While hearing the review petitions Monday, Chief Justice Saqib Nisar asked what action had been taken on the Supreme Court’s orders in the six years since they were given.
Representing the wife and son of late air marshal Asghar Khan — the original petitioner against the two Army officers — Salman Akram Raja told the court that it had, in its 2012 order, declared that rigging did occur in the 1990 elections and subsequently ordered action against the then president, Ghulam Ishaq Khan.
He further recalled that the court had declared ‘illegal’ the role of Durrani and Beg, while Younus Habib of Mehran Bank had also been made a party.
Opponents of the PPP were given money around the 1990s elections, he stated for the court, at which Justice Nisar remarked, “[Further] investigations are necessary to ascertain who got how much of the money.”
“The court has already ordered investigations into the matter and action against those found responsible for the rigging,” Raja responded.
Raja continued that the officers had accepted their ‘role’ in the elections and the court had held that there is no room for the army’s interference in the elections process.
The chief justice then asked the attorney general to appear and explain the progress made in the case since the decision was given.
“We want to find out about the people in the government who did not allow the implementation of the order in the Asghar Khan case,” the CJP said.
DG Federal Investigation Agency Basheer Memon informed the court that statements of 18 people have already been taken, while 12 who were supposed to be probed have since passed away. Meanwhile, 190 clips of video evidence have also been acquired.
He said a sum of Rs140m had been funneled into six benami accounts, and a total of 15 accounts are under investigation. He said that while those who have been alleged of giving the money have accepted their involvement, those who allegedly received it have not accepted that they received it.

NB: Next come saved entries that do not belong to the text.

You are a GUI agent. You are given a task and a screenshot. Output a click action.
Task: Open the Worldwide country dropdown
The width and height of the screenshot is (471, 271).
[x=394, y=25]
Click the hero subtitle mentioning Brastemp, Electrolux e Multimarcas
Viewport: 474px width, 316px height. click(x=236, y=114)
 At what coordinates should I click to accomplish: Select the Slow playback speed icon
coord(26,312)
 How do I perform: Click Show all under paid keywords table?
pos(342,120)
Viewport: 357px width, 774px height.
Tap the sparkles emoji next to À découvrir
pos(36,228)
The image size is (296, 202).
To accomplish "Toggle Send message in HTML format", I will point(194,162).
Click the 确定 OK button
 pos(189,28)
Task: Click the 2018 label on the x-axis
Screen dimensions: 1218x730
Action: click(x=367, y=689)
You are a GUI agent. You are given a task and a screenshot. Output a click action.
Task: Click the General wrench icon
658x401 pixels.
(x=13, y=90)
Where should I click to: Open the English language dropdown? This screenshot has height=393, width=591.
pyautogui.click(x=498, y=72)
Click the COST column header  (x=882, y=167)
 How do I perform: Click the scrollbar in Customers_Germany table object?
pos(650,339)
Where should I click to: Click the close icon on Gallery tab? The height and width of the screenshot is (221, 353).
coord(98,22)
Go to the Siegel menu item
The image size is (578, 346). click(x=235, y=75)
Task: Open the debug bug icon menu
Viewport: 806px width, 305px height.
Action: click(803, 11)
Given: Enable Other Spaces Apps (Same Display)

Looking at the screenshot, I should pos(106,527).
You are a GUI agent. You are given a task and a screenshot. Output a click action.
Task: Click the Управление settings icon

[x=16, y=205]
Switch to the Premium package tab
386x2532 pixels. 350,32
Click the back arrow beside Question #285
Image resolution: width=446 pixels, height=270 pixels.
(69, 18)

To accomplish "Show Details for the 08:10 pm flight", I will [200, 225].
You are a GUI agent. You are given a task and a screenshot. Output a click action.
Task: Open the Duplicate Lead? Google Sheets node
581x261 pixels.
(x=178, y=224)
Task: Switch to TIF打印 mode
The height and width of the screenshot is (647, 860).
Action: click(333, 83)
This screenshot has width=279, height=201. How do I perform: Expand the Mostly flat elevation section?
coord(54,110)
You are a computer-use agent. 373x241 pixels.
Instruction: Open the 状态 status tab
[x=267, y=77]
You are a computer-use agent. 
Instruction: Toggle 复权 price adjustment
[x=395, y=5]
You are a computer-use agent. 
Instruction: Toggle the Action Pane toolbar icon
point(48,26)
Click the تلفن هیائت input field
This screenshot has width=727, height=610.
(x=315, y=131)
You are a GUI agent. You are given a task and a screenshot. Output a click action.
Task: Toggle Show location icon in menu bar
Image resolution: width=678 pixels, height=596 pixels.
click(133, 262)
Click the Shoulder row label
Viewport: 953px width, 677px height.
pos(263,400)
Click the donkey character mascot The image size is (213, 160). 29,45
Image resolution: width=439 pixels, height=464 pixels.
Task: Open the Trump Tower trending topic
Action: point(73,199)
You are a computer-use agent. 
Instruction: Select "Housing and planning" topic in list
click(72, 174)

The attorney general asked for two days to explain the government’s position on the matter, but the CJP gave him until tonight.
The review petitions filed by both Durrani and Beg were then thrown out by the court, but a hearing was called tomorrow for the government to explain why the Supreme Court’s order has not been implemented so far.
In 1996, Air Marshal Khan had filed a human rights petition in the Supreme Court of Pakistan, accusing the Inter-Services Intelligence (ISI) of doling out money to a group of politicians in the 1990s.
The case was initiated by the air marshal after Benazir Bhutto’s interior minister, retired general Naseerullah Babar, had disclosed in the National Assembly in 1994 how the ISI had disbursed funds to purchase the loyalty of politicians and public figures so as to manipulate the 1990 elections, form the Islami Jamhoori Ittehad (IJI), and bring about the defeat of the PPP.
16 years after the petition was filed, the Supreme Court in its judgement — penned by then chief justice Iftikhar Chaudhry — ruled that the 1990 general elections had been polluted by dishing out Rs140 million to a particular group of politicians only to deprive the people of being represented by their chosen representatives.